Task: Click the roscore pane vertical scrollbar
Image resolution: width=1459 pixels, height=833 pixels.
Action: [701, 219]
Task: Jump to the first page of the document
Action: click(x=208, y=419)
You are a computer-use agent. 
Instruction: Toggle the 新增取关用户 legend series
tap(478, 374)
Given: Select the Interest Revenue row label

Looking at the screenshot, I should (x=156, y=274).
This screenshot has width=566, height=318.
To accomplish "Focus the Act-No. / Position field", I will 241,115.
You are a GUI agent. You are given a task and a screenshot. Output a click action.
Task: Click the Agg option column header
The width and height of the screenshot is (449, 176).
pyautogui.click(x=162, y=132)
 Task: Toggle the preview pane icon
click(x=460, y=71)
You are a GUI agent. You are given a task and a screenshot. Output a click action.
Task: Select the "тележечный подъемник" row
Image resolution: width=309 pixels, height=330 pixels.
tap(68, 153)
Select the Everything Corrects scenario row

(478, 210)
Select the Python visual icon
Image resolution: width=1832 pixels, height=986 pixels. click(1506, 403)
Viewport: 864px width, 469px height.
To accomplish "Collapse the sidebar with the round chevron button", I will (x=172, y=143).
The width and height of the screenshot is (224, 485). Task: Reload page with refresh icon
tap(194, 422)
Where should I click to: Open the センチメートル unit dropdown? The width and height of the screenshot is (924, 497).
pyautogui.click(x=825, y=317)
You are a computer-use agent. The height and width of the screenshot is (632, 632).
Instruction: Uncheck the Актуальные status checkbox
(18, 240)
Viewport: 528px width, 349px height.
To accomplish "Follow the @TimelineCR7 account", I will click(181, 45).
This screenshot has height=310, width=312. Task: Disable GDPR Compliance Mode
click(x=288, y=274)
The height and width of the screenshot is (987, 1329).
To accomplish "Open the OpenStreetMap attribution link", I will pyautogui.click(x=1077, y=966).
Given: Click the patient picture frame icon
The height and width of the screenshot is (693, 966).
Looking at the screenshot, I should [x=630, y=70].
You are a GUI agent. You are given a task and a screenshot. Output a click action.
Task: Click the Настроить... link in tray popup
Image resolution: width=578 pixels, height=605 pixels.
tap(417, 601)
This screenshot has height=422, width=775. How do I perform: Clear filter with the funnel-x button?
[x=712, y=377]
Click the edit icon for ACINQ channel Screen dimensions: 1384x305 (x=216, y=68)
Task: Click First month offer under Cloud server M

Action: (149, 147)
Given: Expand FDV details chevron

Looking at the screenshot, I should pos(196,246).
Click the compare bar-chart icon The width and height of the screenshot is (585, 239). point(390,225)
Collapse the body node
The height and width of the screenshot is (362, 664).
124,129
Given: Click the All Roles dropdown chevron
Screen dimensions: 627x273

## Work order
Would you please filter the lines above and copy every one that includes "accomplish"?

## Worked solution
To accomplish "Focus the Act-No. / Position field", I will 241,115.
To accomplish "Collapse the sidebar with the round chevron button", I will (x=172, y=143).
To accomplish "Follow the @TimelineCR7 account", I will click(181, 45).
To accomplish "Open the OpenStreetMap attribution link", I will pyautogui.click(x=1077, y=966).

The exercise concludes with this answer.